**Aufgabe:** Führe den Textauszug über die Modedesignerin Simone Mauz nach seinem letzten Satz fort.

___ Textauszug

Gleich in der Nähe, in der Spiegelgasse Nummer 2, arbeitet eine junge
Mode-Designerin. Sne nennt sich ihr Label – Simone näht etwas. Und das
tut die 32-jährige Simone Mauz seit ihrer Schulzeit. „Früher habe ich
Kleider für meine Freundinnen genäht“, erzählt die schlanke Frau mit
dem dunkelbraunen Pferdeschwanz. Da war schon klar, wohin ihr Weg
führen wurde. Sie studierte an der Hochschule für Design und
Schnitttechnik an der Textilfachschule. Raffiniert geschnitten ist
alles, was Simone näht: Schwingende Röcke in lebhaften Farben und
Mustern, schmal geschnittene Jacken mit raffiniertem Kragen, schmale
geraffte Oberteile. Der Start in die Eigenständigkeit war nicht leicht.

______
___ Datensatzauszüge

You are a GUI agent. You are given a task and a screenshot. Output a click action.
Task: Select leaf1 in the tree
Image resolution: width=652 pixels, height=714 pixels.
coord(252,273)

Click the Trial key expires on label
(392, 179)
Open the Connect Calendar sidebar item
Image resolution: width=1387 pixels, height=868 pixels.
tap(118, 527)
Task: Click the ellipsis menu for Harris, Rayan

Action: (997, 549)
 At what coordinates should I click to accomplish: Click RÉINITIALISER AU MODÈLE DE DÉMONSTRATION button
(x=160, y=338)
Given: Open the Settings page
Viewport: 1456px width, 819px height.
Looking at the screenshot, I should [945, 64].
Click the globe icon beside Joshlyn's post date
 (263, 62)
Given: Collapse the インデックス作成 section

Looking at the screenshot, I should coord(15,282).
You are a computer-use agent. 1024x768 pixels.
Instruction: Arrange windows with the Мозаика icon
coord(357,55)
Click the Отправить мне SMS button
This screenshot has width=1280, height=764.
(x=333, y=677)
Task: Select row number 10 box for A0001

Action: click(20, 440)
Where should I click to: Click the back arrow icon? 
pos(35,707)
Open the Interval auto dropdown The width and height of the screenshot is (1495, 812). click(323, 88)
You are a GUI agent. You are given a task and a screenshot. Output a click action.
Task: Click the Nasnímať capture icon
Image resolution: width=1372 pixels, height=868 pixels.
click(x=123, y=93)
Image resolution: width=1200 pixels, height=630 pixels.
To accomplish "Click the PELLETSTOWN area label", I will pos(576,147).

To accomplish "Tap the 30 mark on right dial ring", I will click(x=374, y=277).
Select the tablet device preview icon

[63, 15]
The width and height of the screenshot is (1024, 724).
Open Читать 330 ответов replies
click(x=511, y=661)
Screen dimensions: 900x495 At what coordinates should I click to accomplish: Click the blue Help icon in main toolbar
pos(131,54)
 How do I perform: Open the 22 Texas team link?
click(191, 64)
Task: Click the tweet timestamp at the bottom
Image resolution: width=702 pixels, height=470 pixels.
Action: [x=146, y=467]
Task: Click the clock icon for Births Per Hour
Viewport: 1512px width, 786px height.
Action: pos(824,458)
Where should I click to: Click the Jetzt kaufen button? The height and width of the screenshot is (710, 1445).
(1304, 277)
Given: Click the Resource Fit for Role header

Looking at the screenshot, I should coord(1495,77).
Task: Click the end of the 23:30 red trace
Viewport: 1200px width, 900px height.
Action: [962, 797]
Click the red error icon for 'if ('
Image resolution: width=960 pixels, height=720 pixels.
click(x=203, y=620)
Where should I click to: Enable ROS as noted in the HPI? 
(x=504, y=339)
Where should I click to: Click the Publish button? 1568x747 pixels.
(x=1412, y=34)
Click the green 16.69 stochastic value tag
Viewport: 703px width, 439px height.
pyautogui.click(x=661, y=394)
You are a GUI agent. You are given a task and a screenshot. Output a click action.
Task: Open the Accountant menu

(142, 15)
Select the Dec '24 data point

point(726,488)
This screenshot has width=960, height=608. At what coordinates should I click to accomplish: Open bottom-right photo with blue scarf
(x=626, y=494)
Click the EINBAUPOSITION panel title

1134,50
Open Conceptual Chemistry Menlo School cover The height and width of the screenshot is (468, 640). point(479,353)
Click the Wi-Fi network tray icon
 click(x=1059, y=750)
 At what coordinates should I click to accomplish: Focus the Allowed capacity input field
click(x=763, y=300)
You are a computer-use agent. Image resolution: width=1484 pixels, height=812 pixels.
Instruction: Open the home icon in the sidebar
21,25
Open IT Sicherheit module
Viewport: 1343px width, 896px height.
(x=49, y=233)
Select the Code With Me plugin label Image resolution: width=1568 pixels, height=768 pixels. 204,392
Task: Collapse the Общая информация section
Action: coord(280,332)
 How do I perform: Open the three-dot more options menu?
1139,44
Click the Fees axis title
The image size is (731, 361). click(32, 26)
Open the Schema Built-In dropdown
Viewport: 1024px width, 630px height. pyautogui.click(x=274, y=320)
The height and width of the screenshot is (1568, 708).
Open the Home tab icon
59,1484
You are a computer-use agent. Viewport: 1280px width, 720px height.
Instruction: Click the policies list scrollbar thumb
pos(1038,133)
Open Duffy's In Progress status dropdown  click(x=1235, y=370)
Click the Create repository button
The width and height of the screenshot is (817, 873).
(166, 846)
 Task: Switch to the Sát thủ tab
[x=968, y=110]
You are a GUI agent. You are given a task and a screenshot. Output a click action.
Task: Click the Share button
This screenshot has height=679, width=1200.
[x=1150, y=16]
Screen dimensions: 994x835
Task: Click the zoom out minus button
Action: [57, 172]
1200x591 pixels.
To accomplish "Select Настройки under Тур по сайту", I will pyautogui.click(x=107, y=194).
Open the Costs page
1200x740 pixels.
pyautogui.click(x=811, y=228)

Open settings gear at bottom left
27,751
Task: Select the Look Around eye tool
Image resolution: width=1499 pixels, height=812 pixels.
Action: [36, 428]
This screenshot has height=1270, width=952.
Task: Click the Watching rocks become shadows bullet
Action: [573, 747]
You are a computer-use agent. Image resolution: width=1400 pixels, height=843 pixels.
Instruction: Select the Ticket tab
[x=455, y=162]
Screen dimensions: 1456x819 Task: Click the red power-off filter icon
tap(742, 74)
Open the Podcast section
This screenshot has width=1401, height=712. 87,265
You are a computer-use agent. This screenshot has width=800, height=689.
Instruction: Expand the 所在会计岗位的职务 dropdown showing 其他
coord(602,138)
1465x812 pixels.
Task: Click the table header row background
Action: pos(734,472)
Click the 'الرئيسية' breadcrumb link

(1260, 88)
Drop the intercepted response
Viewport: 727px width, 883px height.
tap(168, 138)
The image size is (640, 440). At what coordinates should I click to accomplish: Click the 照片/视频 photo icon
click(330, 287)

______

**Erwartete Antwort:**
Nur mit Nebenjobs konnte sich die junge Unternehmerin anfangs über
Wasser halten. Aber jetzt weiß Simone Mauz, für wen sie etwas näht. Sie
hat viele Stammkundinnen. Die Züricher Damen seien „eine lässige
Kundschaft“, lobt sie.
Womöglich gehört Pia Schmid auch dazu. Die erfolgreiche
Innenarchitektin hat der Terrasse Bar am Bellevue Platz ihren Stempel
aufgedrückt. Kandelaber paaren sich mit frivolen Skulpturen und Bildern
– eine Anspielung auf die Vergangenheit des Restaurants als
Striptease-Lokal.
Auch Maria Büeler Zischler könnte Gefallen an der pfiffigen sne-Mode
finden. Die junge blonde Hoteldirektorin ist schließlich für ein
außergewöhnliches Haus verantwortlich, das sich an die Individualisten
unter den Zürich-Besuchern wendet. Das Alden Hotel Splügenschloss im
historischen Zürcher Wohnquartier Enge ist mit seinen 22 Zimmern und
Suiten das kleinste Hotel der Schweiz. Das Haus im noblen
Gründerzeitstil war schon 1939 „Fremdenpension“. 2004 wurde es
umfassend umgestaltet und verbindet jetzt zeitgemäßen Luxus mit
historischem Ambiente: schwere Vorhänge aus Seidentaft, an den Wänden
moderne großformatige Bilder, hohe Stuckdecken und schöne Parkettböden.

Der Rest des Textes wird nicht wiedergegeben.